Movendo e Renomeando Arquivos com mv

O comando mv é versátil. Se o destino for um novo nome de arquivo no mesmo diretório, ele renomeia o arquivo. Se o destino for um diretório, ele move o arquivo para dentro dele. Ao renomear ou mover um arquivo dentro do mesmo sistema de arquivos, o número do inode não muda; o comando simplesmente atualiza o nome do arquivo ou o ponteiro de localização.
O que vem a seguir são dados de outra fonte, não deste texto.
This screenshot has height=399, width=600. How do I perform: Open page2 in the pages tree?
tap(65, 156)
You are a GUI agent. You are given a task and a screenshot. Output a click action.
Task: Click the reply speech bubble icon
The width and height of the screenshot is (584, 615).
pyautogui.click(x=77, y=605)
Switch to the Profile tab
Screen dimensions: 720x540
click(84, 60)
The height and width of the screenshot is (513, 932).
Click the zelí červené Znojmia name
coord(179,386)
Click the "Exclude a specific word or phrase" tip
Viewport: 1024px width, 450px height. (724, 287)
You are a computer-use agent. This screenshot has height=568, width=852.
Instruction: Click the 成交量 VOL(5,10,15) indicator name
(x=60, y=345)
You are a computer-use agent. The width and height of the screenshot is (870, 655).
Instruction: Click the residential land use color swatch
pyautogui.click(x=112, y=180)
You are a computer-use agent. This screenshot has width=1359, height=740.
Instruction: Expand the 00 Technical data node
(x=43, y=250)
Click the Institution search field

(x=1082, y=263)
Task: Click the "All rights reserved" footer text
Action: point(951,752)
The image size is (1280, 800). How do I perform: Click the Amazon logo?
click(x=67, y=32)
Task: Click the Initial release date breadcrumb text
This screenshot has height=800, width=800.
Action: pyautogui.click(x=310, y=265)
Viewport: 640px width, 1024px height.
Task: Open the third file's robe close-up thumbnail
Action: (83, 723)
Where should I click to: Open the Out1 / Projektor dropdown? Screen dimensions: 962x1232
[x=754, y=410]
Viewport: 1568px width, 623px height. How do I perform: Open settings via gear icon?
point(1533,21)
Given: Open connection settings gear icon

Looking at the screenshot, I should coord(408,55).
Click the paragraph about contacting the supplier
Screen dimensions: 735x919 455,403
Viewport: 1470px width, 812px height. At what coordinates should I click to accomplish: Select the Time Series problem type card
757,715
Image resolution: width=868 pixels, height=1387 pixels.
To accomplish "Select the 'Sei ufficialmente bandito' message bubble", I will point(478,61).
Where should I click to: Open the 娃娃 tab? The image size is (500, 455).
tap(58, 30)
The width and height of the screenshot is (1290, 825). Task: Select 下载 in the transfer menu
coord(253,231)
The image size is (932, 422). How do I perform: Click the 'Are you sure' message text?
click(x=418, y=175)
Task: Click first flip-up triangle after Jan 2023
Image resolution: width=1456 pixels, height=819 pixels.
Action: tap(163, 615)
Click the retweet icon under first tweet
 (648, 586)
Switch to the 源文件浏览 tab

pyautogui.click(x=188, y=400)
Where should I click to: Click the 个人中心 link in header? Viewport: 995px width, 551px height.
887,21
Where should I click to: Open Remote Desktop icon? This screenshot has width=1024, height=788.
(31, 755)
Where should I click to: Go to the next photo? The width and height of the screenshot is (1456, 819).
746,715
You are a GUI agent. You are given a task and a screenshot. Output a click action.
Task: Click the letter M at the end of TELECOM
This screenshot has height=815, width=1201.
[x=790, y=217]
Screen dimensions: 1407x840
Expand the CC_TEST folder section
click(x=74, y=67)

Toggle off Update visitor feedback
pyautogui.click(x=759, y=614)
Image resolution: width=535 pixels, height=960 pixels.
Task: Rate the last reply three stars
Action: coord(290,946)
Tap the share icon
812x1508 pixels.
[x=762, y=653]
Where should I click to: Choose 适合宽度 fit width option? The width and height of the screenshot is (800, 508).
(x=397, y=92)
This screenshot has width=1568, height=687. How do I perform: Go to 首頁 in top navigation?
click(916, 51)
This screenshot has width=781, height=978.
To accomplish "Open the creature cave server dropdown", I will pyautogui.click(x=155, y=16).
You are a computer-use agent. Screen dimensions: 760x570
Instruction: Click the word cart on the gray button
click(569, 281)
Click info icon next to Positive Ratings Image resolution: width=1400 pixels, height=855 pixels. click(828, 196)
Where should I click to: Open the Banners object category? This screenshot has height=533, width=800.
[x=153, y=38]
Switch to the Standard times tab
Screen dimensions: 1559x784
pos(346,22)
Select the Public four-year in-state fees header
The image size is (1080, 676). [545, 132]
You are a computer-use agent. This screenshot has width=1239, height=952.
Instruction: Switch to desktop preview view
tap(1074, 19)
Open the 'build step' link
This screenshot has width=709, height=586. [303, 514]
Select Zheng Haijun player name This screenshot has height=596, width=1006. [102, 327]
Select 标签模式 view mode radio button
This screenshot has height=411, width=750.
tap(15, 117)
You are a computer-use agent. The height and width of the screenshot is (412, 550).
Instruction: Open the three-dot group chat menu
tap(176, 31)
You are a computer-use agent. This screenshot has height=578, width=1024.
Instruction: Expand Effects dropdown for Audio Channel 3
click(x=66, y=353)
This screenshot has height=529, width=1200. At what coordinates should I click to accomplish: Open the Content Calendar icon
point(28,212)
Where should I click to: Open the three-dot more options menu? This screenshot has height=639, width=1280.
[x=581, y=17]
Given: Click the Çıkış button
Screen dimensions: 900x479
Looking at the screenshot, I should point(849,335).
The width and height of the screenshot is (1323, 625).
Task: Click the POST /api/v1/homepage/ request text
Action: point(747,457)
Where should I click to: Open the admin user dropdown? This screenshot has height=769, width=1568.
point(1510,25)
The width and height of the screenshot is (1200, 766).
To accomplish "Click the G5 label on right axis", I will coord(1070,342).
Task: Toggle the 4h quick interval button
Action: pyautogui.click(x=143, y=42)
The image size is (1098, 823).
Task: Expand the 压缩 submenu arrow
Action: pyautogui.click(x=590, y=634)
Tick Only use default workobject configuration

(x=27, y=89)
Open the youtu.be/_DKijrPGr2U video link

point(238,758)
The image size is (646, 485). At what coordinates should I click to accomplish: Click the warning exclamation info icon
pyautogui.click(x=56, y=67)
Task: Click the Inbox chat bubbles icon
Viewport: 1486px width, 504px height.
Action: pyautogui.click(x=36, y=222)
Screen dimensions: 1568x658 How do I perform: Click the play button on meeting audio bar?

  1. Vamos renomear source_file para renamed_file.
mv source_file renamed_file
  1. Verifique o inode do arquivo recém-nomeado.
ls -i renamed_file

Você notará que o número do inode (ex: 131081) é o mesmo do source_file original. O arquivo em si não foi alterado, apenas seu nome.

131081 renamed_file
  1. Agora, vamos mover este arquivo. Primeiro, crie um diretório de destino.
mkdir move_destination
  1. Mova o renamed_file para dentro do diretório move_destination.
mv renamed_file move_destination/
  1. Verifique se o arquivo está agora dentro do diretório e cheque seu inode novamente.
ls -i move_destination/renamed_file

O número do inode permanece o mesmo, confirmando que o arquivo foi movido, não copiado.

131081 move_destination/renamed_file

Lidando com Sobrescritas

Por padrão, muitos sistemas criam um alias de cp para cp -i para evitar que você sobrescreva acidentalmente um arquivo existente. O -i significa "interactive" (interativo).

  1. Vamos tentar copiar o copied_file sobre o arquivo dentro do nosso diretório move_destination.
cp -i copied_file move_destination/renamed_file
  1. Devido ao alias -i, você será solicitado a confirmar.
cp: overwrite 'move_destination/renamed_file'?

Digite y e pressione Enter para confirmar a sobrescrita. Se quisesse cancelar, você digitaria n.

Resumo

Neste laboratório, você aprendeu os comandos fundamentais para gerenciar arquivos e diretórios em um ambiente Linux. Você praticou a criação de estruturas de diretórios usando mkdir, incluindo a opção -p para diretórios pai, e a remoção deles com rmdir para diretórios vazios e rm para os não vazios. Você também criou arquivos usando o editor vi e foi introduzido ao conceito de vinculação de arquivos.

O núcleo do laboratório concentrou-se na criação e análise dos dois tipos de links: links simbólicos (soft links) com ln -s e links físicos (hard links) com ln. Você observou suas principais diferenças examinando os inodes e notando como cada link se comporta quando o arquivo de origem é modificado ou excluído. Finalmente, você usou o comando cp para criar cópias independentes de arquivos e o comando mv para mover ou renomear arquivos e diretórios, completando uma visão abrangente das operações essenciais de gerenciamento de arquivos.